In the United States, almost 40 percent of working women already out-earn their husbands.
Imagine a future in which women aren’t just paid the same amount as men, but out earn them. In which more children grow up in households financially supported by mothers than by fathers. In which women are free to pursue high intensity corporate careers and men to perfect the art of the gourmet home dinner – or vice versa – each in accordance with their interests and abilities.
Sound like a sci-fi feminist utopia? It may be closer than you think, according to Liza Mundy, a Washington Post journalist and author of new book The Richer Sex: How The New Majority of Female Breadwinners is Transforming Sex, Love and Family. In fact, let’s take that one step further: like most things about the future, it’s already here. It’s just not evenly distributed.
Sound like a sci-fi feminist utopia? It may be closer than you think.
We’ve all heard the stats about women on board members and CEOs (10.1 percent and three percent respectively, as measured in 2010). On International Women’s Day this year, Sydney group Lady Mafia Productions released a video showing that over a lifetime, women with children will earn only half of what their male equivalents will over the course of their careers. In Mundy’s home country the United States, women earn only 80 cents for every dollar men do. In Australia, the figure is slightly higher, at 82 cents.
But focus too much on the bad news, and you risk overlooking the good. A 2010 study by a US market research firm found that in 147 of 150 cities, childless women under 30 earn more than men do.
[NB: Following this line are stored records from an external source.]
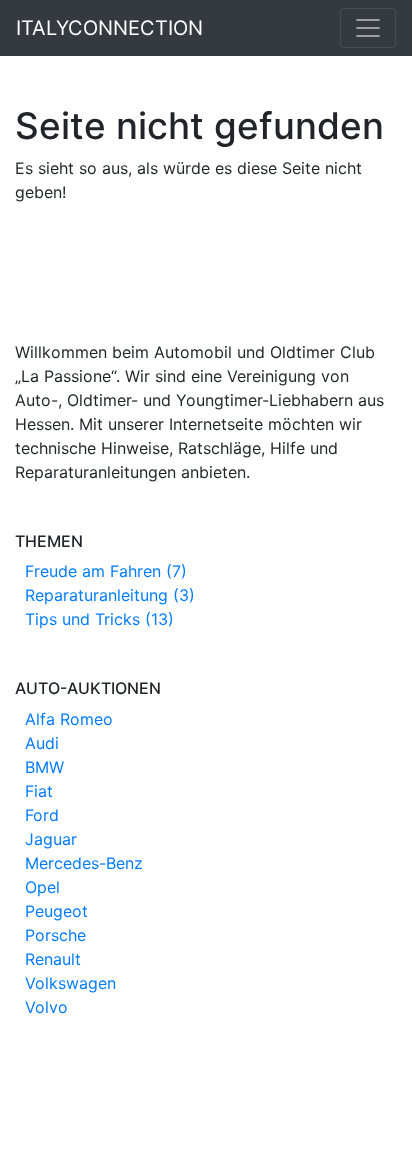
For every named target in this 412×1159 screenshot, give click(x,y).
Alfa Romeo (69, 719)
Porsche (55, 935)
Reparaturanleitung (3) (110, 595)
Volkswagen (70, 983)
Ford (42, 815)
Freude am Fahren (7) (106, 571)
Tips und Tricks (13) (99, 619)
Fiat (39, 791)
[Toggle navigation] (368, 28)
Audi (42, 743)
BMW (44, 767)
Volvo (46, 1007)
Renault (53, 959)
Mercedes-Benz (84, 863)
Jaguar (51, 839)
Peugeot (56, 911)
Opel (42, 887)
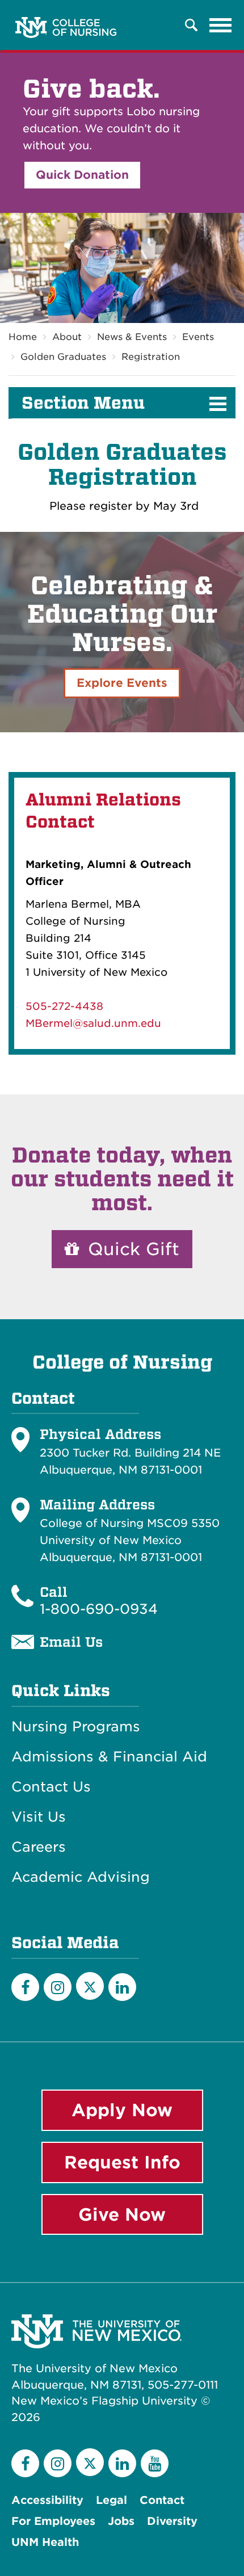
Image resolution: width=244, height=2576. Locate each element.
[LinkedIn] (122, 1987)
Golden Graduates (63, 356)
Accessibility (47, 2500)
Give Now (122, 2214)
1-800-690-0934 (99, 1609)
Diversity (172, 2521)
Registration (150, 356)
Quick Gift (130, 1249)
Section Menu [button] (83, 403)
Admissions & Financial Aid (109, 1757)
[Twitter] (90, 1986)
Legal (111, 2500)
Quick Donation (82, 175)
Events (198, 337)
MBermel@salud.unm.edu (93, 1023)
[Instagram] (57, 1987)
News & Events (132, 337)
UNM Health (45, 2542)
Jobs (121, 2521)
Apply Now (122, 2110)
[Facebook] (25, 1987)
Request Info (122, 2162)
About (67, 337)
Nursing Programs (75, 1727)
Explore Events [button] (122, 683)
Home (23, 337)
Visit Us (38, 1817)
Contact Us (51, 1787)
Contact (162, 2500)
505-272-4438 (64, 1006)
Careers (38, 1847)
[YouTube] (155, 2463)
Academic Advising (80, 1877)
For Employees (53, 2521)
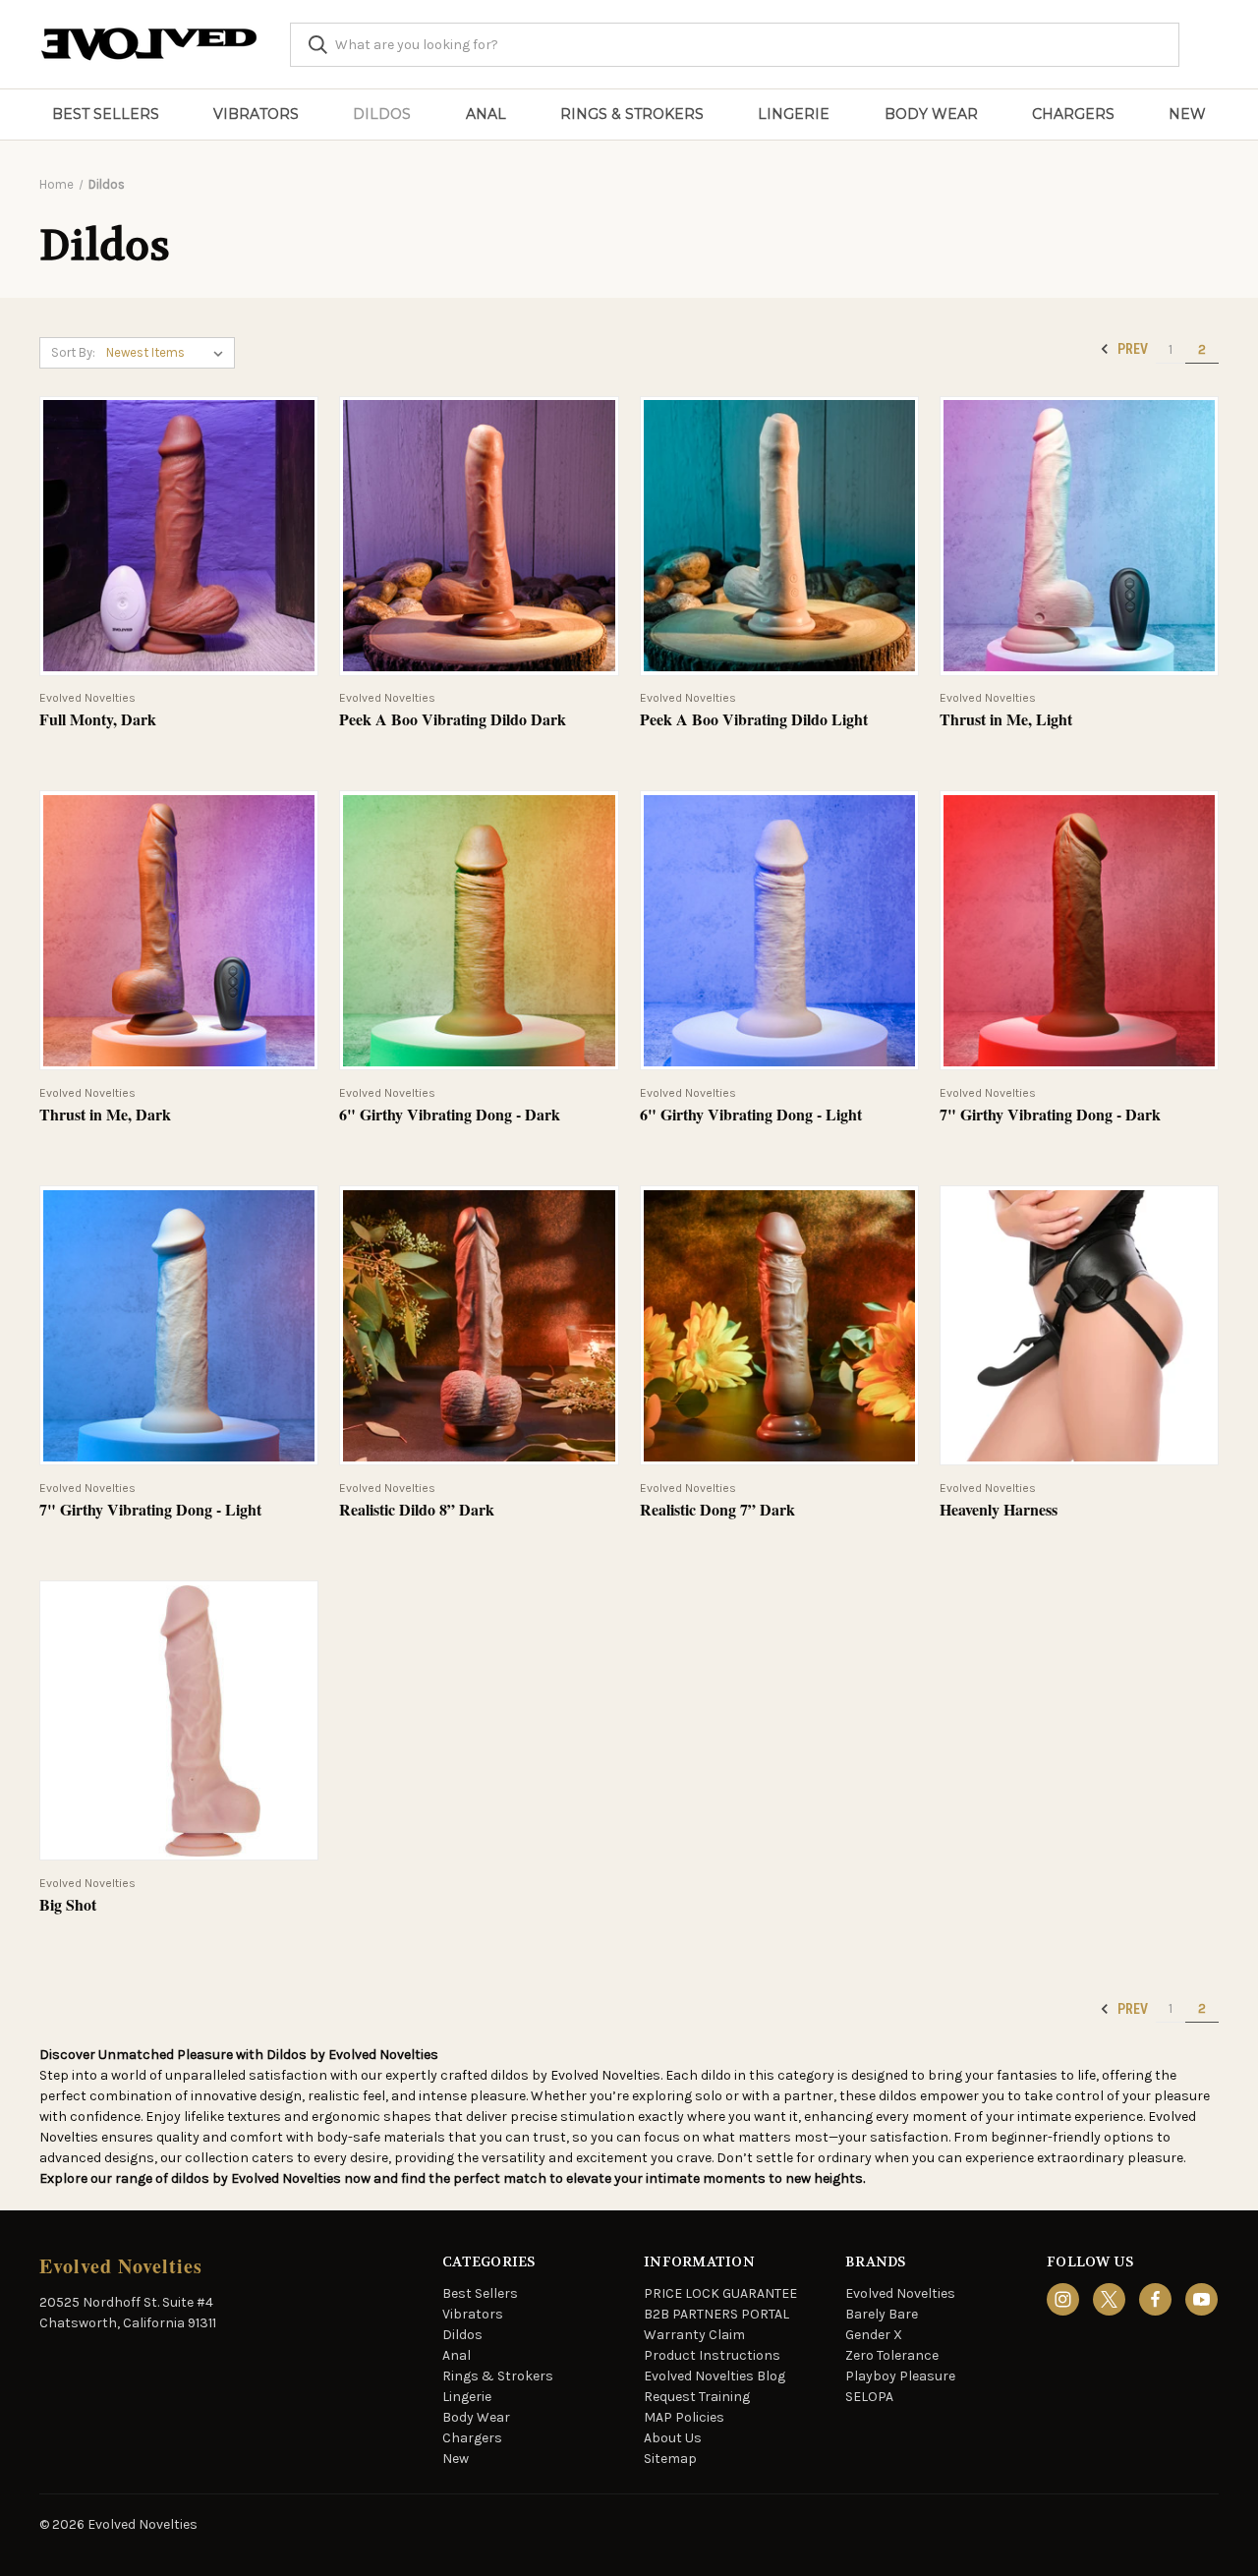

Women increasingly dominate higher education, comprising over 55 percent of Australian university students – and as we will see below, this matters. In the United States, almost 40 percent of working women already out-earn their husbands... and that statistic includes not just women who are employed full-time, but those who work part-time or who are self-employed as well (in Australia, the stats are less impressive, coming in at 13 percent in the last census).
“If the numbers continue to rise at the same rate they have been, then by 2030 a majority of working wives will out-earn their husbands,” explains Liza Mundy, who calls this transition “the flip”.
Female breadwinning is not the same thing as equal pay, warn University of Sydney Business School researchers Marian Baird and Karen Reeves. It is possible for individual women – even large numbers of women – to earn more than individual men, while women on average still earn less than men do. The US statistics prove this. Nor is female breadwinning revolutionary in and of itself – just ask the legions of working class women, migrant women, lesbians and single mothers who have been bearing that load for decades.
But Mundy’s figures do suggest that the relationship between a person’s gender and the money they take home is more complex - and multidimensional – than it once was.
The first factor shaking things up goes back to those higher education stats: women are attending university in higher numbers than men, and a university education means higher earning potential. “Girls are told now by their families, ‘You have to be able to support yourself. You have to go to school, and we will help you do that,’” explains Mundy. “On the other hand, boys are often still told, ‘You’re a provider, you need to get out and work.’ It’s an ironic mixed message that boys still feel like they need to provide so start working sooner, and limit their future earnings.” Women are also being strategic about the fields they enter into: colorectal surgery and veterinary medicine, for instance, both of which pay well but have regular hours.
The other factor, says Mundy, is the “hollowing out” of Western economies, as the well paid industrial jobs once dominated by men disappear. In the US, this trend has been exacerbated by the Global Economic Crisis, but it applies elsewhere across the developed world. “Jobs are moving either to the low end of the economic spectrum or the high end,” explains Mundy, and such an economy increasingly favours women, who are not only better educated, but disproportionately work in “growth” areas such as health care, communications and IT. Where in 1980 the most common professional occupation for women was teaching, now it is business.
Like any broad change, the New Girl Order will come with its challenges. Those “scare stories” you read about single mothers (no one will marry you!), intra-spousal resentment (your husband will leave you!) and the social and economic marginalisation of working class men (okay, that one’s a real problem that needs to be addressed)? Are all part of the same package that will, if Mundy’s thesis proves correct, soon make women the “richer sex”.
But ultimately, Mundy’s message is a positive one: not just for women, and not just for your hip pocket, either. “There is no question that it’s good for women to be economically empowered in their relationships,” she says. “It’s also good for men to have more options in life, to know that it’s okay to be a secondary earner, or to stay at home. We will see many couples begin to trade back and forth [between being the primary earner].”
And as for equal pay? “For women to break through glass ceiling and get to the top, they’re going to need supportive partners. If bosses get the message that women’s careers and earnings are valued as much as men’s, then that too will equalise the gender pay gap and get more women to the very top.”
It’s time to put your shades on, ladies, because the future is looking bright.